CONSIGNES →
1. Résumez en deux phrases le texte sur Claudine à Paris.
2. Recopiez le passage du texte sur Claudine à Paris qui commence par "Et puis, qu'il" et se termine par "la France entière.".
___ TEXTE FOURNI
• COLETTE - Claudine à Paris

    COLETTE - Claudine à Paris

    COLETTE - Claudine à Paris

    Claudine à l'école annonçait l'arrivée de son personne éponyme à Paris. Elle y suit son père et se mêle à la vie parisienne en faisant la connaissance de sa tante qui l'introduira dans la bonne société. Elle y fera connaissance de Marcel (son neveu du même âge qu'elle) et de son père Renaud. Elle retrouvera même par hasard son ancienne amié Luce, le temps que cette dernière lui raconte son histoire.

    On y suit agréablement les pérégrinations de la jeune fille de 17 ans. Ce qui fait la valeur de ce roman, c'est que d'abord il est mieux construit que le précédent. Il m'a semblé moins répétitif. Ensuite, le personnage de Claudine est épatant: on imagine une jeune fille libre, indépendante, intelligente, frondeuse et forte, faisant son chemin au milieu de ce monde complexe. Et ce n'est pas tant sa liberté sexuelle qui donne de la valeur au personnage (sa rencontre avec le cousin Marcel qui vit une amitié particulière est intéressante) est est mise en avant mais que sa liberté totale. On sent que la détermination de Claudine mettra à bas toutes les réticences potentielles de la société, qu'elle n'en sera pas l'objet mais qu'elle saura faire plier le monde à sa volonté.

     

    Et puis, qu'il est agréable de découvrir le Paris des années 1900, les références au milieu artistique, à l'imaginaire (Albert Guillaume) qui devait (quand on s'intéresse à la production de l'époque) envahir la France entière.

    La rencontre avec Luce est aussi très intéressante: elle lui raconte sa fuite, sa rencontre avec un oncle par alliance qui la prend pour maîtresse (le vieux cochon) en l'installant et en la faisant chanter: c'est soit cela soit la misère... Encore une fois le portrait est complexe: Luce, subit ce qui ressemble à des viols (le mot est même écrit) supporte mais profite aussi. Colette en fait même un personnage désagréable puisqu'elle profite de cette richesse nouvelle pour essayer de faire déshériter des proches.
______
___ DONNÉES FOURNIES
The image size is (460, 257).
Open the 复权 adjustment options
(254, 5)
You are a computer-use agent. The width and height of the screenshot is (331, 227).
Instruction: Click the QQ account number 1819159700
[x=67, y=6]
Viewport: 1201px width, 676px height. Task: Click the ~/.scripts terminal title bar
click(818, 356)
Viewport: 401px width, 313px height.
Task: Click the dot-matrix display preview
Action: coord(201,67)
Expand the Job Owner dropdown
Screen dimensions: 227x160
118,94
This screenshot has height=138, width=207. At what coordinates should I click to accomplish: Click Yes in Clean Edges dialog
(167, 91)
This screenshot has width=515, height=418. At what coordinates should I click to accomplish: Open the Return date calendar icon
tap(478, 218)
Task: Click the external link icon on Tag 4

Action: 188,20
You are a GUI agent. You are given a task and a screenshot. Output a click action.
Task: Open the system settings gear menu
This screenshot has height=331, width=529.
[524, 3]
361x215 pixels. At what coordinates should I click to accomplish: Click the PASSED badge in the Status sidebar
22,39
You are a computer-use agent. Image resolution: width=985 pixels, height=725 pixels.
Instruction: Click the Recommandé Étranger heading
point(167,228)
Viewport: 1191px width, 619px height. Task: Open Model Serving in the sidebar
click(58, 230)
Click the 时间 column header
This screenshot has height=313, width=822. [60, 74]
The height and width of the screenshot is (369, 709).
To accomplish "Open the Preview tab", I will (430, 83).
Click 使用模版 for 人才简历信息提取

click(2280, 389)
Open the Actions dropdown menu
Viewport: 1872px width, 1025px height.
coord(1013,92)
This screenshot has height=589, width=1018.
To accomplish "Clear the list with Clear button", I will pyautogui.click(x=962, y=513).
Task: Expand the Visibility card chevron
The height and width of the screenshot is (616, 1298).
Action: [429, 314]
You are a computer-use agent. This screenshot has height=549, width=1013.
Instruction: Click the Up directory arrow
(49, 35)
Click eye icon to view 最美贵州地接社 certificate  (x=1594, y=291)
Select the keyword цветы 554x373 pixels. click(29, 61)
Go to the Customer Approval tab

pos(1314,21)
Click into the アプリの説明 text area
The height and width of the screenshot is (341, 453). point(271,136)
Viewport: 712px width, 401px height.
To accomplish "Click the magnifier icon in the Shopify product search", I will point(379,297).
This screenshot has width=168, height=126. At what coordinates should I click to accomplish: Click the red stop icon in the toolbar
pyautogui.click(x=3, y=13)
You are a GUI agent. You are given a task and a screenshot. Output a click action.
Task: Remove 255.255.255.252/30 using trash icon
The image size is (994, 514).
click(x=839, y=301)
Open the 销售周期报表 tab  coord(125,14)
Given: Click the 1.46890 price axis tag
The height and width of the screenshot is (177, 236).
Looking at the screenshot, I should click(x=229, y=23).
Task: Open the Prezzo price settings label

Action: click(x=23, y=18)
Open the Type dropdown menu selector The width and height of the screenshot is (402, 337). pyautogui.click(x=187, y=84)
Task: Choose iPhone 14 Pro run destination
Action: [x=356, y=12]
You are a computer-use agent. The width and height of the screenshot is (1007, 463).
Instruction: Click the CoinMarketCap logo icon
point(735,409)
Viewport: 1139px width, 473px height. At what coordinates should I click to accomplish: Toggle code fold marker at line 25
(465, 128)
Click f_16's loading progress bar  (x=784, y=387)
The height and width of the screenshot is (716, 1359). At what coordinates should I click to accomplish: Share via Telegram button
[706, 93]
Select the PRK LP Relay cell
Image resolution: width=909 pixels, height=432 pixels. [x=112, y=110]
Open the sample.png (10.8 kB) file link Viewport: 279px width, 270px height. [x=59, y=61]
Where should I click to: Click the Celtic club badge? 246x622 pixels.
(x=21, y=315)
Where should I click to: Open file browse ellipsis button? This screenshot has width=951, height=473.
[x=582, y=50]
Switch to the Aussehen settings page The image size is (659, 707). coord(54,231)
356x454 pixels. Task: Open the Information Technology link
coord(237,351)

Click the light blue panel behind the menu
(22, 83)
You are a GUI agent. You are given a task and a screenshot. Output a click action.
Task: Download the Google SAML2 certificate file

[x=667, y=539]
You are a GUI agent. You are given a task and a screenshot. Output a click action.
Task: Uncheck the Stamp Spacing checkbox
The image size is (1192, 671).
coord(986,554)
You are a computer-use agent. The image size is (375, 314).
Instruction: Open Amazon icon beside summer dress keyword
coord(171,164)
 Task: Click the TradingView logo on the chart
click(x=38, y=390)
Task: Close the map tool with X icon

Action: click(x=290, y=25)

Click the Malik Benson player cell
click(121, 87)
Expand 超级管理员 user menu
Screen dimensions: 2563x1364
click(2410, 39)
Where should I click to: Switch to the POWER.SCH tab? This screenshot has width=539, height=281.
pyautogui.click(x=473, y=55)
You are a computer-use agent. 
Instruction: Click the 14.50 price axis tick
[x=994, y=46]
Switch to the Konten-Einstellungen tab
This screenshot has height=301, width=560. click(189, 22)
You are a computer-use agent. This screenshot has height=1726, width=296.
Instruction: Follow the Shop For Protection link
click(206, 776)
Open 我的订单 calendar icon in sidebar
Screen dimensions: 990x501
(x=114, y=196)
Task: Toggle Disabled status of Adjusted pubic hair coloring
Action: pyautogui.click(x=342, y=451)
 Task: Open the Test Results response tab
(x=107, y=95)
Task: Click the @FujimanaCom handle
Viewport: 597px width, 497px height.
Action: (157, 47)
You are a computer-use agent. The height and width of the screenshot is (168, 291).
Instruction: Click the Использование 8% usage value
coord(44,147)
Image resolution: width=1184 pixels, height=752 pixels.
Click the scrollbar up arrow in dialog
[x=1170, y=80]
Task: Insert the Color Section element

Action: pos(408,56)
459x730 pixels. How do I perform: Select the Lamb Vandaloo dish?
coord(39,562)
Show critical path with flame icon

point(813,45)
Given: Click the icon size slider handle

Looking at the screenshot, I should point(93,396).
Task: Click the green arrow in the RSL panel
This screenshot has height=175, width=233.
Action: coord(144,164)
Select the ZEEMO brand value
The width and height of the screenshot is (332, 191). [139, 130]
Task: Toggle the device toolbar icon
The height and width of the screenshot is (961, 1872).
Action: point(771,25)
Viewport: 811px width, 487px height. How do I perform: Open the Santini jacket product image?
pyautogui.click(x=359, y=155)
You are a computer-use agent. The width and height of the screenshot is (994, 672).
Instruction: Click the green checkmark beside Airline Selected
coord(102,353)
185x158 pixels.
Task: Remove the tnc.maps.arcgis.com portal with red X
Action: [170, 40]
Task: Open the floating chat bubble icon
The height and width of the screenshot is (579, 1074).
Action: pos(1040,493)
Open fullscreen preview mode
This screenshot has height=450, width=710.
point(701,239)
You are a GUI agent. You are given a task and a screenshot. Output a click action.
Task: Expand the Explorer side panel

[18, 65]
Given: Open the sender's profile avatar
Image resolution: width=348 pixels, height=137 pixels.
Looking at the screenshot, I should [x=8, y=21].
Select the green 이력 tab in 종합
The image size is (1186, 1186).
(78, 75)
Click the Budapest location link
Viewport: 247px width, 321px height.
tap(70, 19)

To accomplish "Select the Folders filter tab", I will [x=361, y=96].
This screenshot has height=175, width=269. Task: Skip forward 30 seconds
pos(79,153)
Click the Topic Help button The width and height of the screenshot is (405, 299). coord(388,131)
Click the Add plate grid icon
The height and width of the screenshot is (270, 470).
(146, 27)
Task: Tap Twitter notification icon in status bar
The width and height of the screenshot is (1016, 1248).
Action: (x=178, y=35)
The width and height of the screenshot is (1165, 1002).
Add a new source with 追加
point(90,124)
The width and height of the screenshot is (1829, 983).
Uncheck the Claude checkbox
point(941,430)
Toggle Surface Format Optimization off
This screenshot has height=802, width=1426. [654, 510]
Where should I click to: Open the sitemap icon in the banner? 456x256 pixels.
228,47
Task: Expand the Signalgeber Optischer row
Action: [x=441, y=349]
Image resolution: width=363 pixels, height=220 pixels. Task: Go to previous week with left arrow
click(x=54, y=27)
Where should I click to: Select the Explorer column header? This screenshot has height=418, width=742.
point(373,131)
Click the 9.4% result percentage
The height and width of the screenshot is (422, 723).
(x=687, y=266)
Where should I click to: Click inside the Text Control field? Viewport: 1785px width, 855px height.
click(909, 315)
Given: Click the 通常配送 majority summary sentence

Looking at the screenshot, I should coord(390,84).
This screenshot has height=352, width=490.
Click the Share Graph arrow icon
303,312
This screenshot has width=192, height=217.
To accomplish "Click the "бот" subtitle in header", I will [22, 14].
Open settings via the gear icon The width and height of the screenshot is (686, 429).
______
RÉPONSES →
1. Claudine, jeune fille de 17 ans, suit son père à Paris, où sa tante l'introduit dans la bonne société, où elle fait la connaissance de Marcel et de son père Renaud, et où elle retrouve par hasard son ancienne amie Luce, qui lui raconte son histoire. Le roman est jugé mieux construit et moins répétitif que le précédent, et son héroïne, libre, indépendante, intelligente et déterminée, en fait aussi la valeur.

2.
Et puis, qu'il est agréable de découvrir le Paris des années 1900, les références au milieu artistique, à l'imaginaire (Albert Guillaume) qui devait (quand on s'intéresse à la production de l'époque) envahir la France entière.